= What you need to do =
Please rewrite everything from the line containing "392-92-04 (92, 87)" down to the line containing "[Facebook App Icon] (1036, 1870)" as a Markdown table with the columns Row and Line. Number each row and leave out blank lines.

(Dataset items)
□ □ □ □

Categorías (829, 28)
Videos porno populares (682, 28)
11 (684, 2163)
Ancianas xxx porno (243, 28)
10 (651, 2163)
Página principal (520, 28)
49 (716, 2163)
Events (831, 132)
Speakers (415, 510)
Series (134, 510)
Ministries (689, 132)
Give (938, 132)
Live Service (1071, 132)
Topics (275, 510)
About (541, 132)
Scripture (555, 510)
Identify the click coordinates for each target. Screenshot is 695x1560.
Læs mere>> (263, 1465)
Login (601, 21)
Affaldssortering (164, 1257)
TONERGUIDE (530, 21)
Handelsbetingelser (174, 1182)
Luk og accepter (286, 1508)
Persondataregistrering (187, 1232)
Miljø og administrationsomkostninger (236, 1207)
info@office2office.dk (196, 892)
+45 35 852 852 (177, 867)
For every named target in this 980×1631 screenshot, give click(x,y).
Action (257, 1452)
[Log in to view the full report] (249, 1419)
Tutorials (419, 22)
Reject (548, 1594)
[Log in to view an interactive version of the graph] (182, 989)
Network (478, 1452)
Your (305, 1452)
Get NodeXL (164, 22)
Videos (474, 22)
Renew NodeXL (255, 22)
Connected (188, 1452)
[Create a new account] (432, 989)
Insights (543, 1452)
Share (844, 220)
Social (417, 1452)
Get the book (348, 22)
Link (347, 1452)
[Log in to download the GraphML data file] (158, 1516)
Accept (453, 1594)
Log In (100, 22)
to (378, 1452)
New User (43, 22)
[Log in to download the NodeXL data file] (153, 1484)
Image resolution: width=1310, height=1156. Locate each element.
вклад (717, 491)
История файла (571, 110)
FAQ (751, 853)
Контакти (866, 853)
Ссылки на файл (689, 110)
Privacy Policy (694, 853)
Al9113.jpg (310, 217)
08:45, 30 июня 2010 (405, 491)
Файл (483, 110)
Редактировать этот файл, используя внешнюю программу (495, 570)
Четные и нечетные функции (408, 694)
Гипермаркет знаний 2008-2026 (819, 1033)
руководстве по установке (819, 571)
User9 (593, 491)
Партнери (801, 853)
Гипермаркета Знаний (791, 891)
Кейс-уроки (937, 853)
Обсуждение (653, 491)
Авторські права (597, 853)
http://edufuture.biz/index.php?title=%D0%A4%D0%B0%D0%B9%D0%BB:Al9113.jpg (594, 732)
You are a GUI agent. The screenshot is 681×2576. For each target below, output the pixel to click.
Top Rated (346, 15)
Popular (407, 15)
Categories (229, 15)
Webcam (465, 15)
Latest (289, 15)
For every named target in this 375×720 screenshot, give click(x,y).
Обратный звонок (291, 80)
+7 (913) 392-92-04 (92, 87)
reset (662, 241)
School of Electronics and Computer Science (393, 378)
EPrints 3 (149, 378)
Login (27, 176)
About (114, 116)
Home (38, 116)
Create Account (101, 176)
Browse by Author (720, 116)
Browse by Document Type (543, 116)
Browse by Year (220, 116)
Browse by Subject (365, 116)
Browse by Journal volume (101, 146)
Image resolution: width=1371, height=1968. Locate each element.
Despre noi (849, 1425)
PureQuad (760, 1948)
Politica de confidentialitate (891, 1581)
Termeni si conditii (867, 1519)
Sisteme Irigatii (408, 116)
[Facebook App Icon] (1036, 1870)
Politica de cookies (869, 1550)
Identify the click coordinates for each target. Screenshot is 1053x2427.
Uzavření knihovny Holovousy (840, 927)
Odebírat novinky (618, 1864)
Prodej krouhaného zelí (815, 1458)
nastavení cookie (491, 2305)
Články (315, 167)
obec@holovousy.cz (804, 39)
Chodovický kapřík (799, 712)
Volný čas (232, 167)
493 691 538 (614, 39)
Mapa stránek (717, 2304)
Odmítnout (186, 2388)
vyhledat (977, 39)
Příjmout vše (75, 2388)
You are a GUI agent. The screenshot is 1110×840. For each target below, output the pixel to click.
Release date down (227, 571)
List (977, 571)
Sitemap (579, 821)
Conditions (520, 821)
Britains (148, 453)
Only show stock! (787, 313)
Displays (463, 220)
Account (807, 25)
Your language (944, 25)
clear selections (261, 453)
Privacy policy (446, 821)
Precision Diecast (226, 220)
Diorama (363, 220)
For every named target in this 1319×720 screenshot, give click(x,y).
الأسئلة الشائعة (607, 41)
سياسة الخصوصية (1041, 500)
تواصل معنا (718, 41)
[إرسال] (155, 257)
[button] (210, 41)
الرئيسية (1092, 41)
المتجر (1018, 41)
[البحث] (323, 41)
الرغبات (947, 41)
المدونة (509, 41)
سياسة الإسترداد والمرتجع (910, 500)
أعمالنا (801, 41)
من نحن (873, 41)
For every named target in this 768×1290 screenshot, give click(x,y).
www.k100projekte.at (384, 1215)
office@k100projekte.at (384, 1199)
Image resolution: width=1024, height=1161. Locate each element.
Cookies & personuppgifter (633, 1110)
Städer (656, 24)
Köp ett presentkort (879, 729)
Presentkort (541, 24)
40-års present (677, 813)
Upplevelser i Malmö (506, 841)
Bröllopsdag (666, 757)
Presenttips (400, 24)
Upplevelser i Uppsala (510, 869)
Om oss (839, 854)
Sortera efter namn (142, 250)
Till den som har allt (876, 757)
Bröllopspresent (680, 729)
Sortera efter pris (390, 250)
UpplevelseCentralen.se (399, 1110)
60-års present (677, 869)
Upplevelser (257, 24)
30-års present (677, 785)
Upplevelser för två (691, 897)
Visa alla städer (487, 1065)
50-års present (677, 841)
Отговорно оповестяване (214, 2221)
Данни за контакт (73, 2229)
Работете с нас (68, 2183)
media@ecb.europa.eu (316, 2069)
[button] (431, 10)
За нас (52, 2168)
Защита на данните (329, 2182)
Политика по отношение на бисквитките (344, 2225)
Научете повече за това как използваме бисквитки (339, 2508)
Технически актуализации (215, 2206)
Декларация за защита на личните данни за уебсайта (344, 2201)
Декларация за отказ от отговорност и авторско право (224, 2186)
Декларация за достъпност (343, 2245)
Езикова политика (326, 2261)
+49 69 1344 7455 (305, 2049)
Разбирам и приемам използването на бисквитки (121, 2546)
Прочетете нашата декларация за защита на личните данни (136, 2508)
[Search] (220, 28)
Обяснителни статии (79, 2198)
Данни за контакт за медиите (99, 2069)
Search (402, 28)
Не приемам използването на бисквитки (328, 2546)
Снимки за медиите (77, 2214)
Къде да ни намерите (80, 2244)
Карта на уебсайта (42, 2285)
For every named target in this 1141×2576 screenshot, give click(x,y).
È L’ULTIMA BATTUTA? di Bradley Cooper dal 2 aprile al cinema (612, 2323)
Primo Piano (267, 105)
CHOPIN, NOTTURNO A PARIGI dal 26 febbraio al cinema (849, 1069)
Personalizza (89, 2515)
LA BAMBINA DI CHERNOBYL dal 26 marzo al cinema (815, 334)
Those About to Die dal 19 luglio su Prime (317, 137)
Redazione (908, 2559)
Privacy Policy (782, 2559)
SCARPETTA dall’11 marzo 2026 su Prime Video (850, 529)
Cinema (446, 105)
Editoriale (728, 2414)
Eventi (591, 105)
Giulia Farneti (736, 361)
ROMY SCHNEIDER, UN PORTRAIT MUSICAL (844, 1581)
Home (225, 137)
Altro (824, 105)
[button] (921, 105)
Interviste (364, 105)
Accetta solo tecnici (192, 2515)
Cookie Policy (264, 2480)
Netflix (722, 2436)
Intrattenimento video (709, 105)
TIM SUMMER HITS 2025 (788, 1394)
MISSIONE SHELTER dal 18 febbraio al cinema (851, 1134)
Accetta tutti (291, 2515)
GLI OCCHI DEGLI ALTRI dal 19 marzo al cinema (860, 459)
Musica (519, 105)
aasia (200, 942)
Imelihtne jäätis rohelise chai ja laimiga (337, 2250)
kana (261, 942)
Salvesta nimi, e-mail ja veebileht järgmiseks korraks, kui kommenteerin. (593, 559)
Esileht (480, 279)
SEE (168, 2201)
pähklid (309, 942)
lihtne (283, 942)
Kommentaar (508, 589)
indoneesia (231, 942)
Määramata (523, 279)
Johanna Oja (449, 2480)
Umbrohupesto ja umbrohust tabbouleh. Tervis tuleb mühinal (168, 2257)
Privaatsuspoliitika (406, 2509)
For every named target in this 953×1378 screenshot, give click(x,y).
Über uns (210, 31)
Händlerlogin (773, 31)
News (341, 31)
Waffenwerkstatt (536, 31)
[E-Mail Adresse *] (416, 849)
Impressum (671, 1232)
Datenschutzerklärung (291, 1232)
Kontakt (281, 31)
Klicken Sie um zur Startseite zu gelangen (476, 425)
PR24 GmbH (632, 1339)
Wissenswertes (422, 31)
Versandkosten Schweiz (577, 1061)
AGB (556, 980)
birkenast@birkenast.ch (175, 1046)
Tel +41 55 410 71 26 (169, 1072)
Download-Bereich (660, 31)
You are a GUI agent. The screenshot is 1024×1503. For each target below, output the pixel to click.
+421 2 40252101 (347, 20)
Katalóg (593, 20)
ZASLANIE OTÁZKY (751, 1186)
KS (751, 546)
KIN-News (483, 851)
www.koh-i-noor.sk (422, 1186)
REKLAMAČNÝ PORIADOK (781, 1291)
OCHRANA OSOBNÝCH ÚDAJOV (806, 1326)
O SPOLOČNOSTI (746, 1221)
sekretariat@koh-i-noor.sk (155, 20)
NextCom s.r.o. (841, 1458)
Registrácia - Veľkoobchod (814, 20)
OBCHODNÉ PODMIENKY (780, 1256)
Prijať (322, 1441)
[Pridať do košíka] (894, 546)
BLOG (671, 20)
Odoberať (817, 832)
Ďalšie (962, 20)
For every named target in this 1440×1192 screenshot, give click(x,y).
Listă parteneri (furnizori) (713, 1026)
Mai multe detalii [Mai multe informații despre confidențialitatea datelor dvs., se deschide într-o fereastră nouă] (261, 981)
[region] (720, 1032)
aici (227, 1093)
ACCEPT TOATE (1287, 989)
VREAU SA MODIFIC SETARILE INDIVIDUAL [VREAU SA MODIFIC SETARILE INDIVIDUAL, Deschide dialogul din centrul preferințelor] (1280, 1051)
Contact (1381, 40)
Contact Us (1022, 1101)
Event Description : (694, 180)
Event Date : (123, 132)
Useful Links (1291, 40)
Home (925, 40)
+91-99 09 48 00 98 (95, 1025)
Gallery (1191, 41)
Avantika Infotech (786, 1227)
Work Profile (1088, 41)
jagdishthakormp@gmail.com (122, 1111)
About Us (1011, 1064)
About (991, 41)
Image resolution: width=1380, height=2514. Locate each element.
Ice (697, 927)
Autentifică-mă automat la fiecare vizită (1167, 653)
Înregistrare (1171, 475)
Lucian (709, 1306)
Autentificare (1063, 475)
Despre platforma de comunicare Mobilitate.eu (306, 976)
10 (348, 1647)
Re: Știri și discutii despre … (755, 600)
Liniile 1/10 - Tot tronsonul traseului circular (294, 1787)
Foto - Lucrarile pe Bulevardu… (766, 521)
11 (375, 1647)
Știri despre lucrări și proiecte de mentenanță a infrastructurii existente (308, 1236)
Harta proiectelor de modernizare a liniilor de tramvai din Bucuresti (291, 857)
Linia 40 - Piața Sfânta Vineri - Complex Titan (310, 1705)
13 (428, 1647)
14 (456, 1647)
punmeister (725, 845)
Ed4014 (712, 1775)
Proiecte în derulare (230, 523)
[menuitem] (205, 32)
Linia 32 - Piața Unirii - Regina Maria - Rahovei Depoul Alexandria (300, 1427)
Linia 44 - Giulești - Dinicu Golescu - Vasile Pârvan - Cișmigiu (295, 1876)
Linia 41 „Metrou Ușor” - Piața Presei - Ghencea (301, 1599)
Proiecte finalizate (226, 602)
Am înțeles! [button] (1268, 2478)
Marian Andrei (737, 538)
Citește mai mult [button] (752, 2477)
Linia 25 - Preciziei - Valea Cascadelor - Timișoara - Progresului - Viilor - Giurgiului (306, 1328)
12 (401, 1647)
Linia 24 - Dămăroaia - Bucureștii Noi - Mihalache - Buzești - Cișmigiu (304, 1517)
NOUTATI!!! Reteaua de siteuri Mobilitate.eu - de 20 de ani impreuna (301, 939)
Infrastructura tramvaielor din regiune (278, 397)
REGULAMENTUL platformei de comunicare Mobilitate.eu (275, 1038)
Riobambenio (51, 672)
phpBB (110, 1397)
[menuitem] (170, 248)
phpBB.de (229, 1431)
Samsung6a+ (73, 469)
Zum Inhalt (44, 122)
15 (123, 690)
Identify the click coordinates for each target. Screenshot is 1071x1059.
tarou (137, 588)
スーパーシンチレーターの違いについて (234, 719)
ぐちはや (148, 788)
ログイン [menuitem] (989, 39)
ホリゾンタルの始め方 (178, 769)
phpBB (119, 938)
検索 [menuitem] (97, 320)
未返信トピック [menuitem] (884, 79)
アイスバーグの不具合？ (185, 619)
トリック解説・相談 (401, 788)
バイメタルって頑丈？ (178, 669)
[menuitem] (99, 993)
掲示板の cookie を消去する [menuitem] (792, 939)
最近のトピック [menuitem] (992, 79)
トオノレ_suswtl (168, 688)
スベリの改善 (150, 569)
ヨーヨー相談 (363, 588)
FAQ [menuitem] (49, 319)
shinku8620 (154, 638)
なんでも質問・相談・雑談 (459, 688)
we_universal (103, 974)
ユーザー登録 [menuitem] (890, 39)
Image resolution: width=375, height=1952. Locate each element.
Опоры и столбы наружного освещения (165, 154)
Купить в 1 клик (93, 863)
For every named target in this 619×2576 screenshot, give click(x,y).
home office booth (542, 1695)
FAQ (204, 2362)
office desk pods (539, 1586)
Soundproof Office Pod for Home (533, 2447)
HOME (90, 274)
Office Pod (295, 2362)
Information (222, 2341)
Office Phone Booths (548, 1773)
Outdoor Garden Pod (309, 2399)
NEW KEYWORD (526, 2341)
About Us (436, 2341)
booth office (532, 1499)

□ □ □ □

= Correct response =
| Row | Line |
|---|---|
| 1 | +7 (913) 392-92-04 (92, 87) |
| 2 | reset (662, 241) |
| 3 | School of Electronics and Computer Science (393, 378) |
| 4 | EPrints 3 (149, 378) |
| 5 | Login (27, 176) |
| 6 | About (114, 116) |
| 7 | Home (38, 116) |
| 8 | Create Account (101, 176) |
| 9 | Browse by Author (720, 116) |
| 10 | Browse by Document Type (543, 116) |
| 11 | Browse by Year (220, 116) |
| 12 | Browse by Subject (365, 116) |
| 13 | Browse by Journal volume (101, 146) |
| 14 | Image resolution: width=1371, height=1968. Locate each element. |
| 15 | Despre noi (849, 1425) |
| 16 | PureQuad (760, 1948) |
| 17 | Politica de confidentialitate (891, 1581) |
| 18 | Termeni si conditii (867, 1519) |
| 19 | Sisteme Irigatii (408, 116) |
| 20 | [Facebook App Icon] (1036, 1870) |